Il ouvrit le courrier. « Je n’ai pas conservé cette lettre, mais je m’en rappelle encore du contenu », explique 34 ans après l’ancien champion de France de l’individuelle. Le verbe était poli, mais sans ambiguïté. « Si vous préférez rester courir en Bretagne, libre à vous, mais dans ce cas, veuillez nous retourner le vélo, le maillot et le cuissard» et c'était signé Paul Wiégant. Après trois semaines dans le Finistère et une victoire à Pouldreuzic, le Brestois comprit qu’il était temps de reprendre la RN 12 au volant de sa 4L, direction la capitale. Bien évidemment, il n’était pas question de restituer à son directeur sportif, ni son vélo, ni sa tenue de coureur, mais de réintégrer l’escadrille grise et orange dès la classique Paris-Mantes afin de glaner sa sélection pour Paris-Roubaix amateur, programmé début mai. Pascal Campion animera l’épreuve préparatoire aux pavés du nord, explosera dans la roue du vainqueur Philippe Bouvatier, mais le Brestois finira 6e et décrochera ainsi sa sélection.
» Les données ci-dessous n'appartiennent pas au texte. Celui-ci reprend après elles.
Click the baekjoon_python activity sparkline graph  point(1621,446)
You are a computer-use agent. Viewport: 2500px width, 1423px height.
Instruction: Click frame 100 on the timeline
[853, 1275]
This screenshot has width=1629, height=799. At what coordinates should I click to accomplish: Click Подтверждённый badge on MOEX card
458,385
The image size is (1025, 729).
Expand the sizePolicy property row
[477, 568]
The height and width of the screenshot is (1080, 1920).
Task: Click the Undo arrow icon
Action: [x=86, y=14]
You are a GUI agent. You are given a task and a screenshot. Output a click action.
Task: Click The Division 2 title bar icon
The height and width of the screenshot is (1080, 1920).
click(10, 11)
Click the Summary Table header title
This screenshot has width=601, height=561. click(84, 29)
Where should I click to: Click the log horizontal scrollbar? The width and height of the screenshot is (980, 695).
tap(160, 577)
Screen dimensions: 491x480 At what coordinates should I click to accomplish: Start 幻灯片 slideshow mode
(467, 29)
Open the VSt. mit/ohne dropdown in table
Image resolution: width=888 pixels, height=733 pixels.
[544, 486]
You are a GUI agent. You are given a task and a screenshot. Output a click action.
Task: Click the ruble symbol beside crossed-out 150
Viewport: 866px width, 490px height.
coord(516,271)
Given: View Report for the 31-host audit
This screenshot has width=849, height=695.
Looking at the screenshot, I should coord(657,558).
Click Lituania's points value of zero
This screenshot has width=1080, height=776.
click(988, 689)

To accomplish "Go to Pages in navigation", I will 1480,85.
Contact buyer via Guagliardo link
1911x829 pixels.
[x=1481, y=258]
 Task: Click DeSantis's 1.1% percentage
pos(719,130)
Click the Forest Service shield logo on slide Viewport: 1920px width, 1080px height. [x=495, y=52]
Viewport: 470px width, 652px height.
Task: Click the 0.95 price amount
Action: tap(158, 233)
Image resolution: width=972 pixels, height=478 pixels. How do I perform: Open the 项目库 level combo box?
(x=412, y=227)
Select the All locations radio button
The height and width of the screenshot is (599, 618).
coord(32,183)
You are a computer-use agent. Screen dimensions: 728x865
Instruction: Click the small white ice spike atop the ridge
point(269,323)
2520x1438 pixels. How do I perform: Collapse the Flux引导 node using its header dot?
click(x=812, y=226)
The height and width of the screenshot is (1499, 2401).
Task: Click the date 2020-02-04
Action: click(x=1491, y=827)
Quelques jours plus tard, Mickey Wiégant, remonté du sud où il séjournait désormais, s’enquit au service-course du club des coureurs listés par Claude Escalon (directeur sportif adjoint) pour la reine des classiques. Surpris de voir le nom du Brestois coché parmi les engagés, Le patron s’adressa alors à Pascal : « Mais, vous n’êtes pas fait pour Paris-Roubaix, vous n’avez pas le gabarit ! ».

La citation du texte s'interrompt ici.